I'll leave you with this on the trust-model idea. Most of the trust models today, even though all this post-cloud-native modernization, I'm sorry, I'm terrible, but most of the models, even for trust today, are still north-south, and we really need to start thinking more about east-west. I'll show you some good examples. One of the things is server-side request forgery or account takeovers in the cloud world. There's a lot of shared accounts, and sometimes zero trust architectures are not enough because if I take over an account or I do server-side request forgery, zero trust is going to trust me.
Let's look at risk. What we want to do in risk is reduce audit toil. Like I said earlier, could the goal be moving subjective to objective? Could we actually turn 30-day audits into zero days where the evidence is digitally signed lists so they're immutable? The audit should be looking at the immutable evidence; nothing could be tampered with. Therefore, increasing the audit efficacy.

SET EXERCISE 1
Copy the passage on trust models and audits word for word, everything from "Let's look at" down to "the audit efficacy.".
SET EXERCISE 2
Carry on the passage about trust models and audits from the point where it stops.

RECORDED DATA
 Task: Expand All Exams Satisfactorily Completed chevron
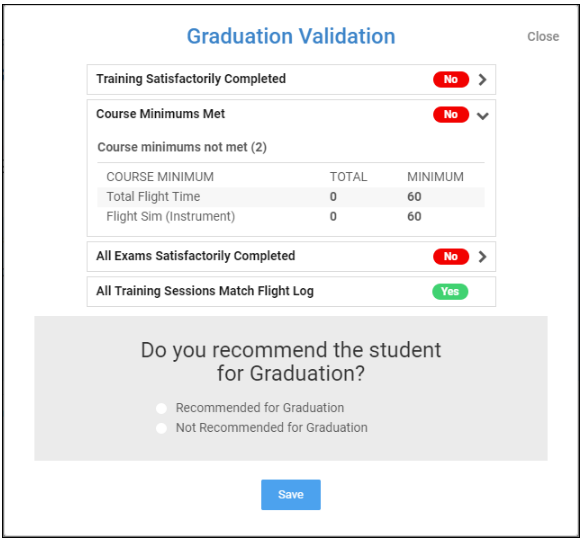pos(483,257)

REPLY 1
Let's look at risk. What we want to do in risk is reduce audit toil. Like I said earlier, could the goal be moving subjective to objective? Could we actually turn 30-day audits into zero days where the evidence is digitally signed lists so they're immutable? The audit should be looking at the immutable evidence; nothing could be tampered with. Therefore, increasing the audit efficacy.

REPLY 2
Today, in this post-cloud-native modernization, I don't know any better way to say this, but it's very hard to get accurate audit data. Think about it. If you're running ephemeral containers in pods that are moving in clusters, and then you've got service mesh configuration definitions, and then even if you're getting further into functions and serverless, honestly, it's what I call security and compliance theater. People's audits are not even close. There's such a gap between the modern technologies that people are using right now and the way, either the tools or the behaviors, that they use for audit.
So we move to automated, objective, immutable evidence, and like I said earlier, we start thinking about continuous audit and this idea of continuous verification. Think about security chaos engineering.
A lot of this has been my involvement in, Gene, everybody knows, you've probably seen the DevOps Forum papers. There's probably 75 or 80 of them now over the years, going back to 2014, I think. In 2015, one of the first publications was An Unlikely Union: DevOps and Audit. Then in 2018, Dear Auditor, which was an apology to auditors in about two pages, and then the rest of the pages were a promise for very detailed regulatory control. In 2019, I ran with a team of people where we actually tried to set down this first idea of objective, explicit evidence in the pipeline. It was called DevOps Automated Governance Reference Architecture.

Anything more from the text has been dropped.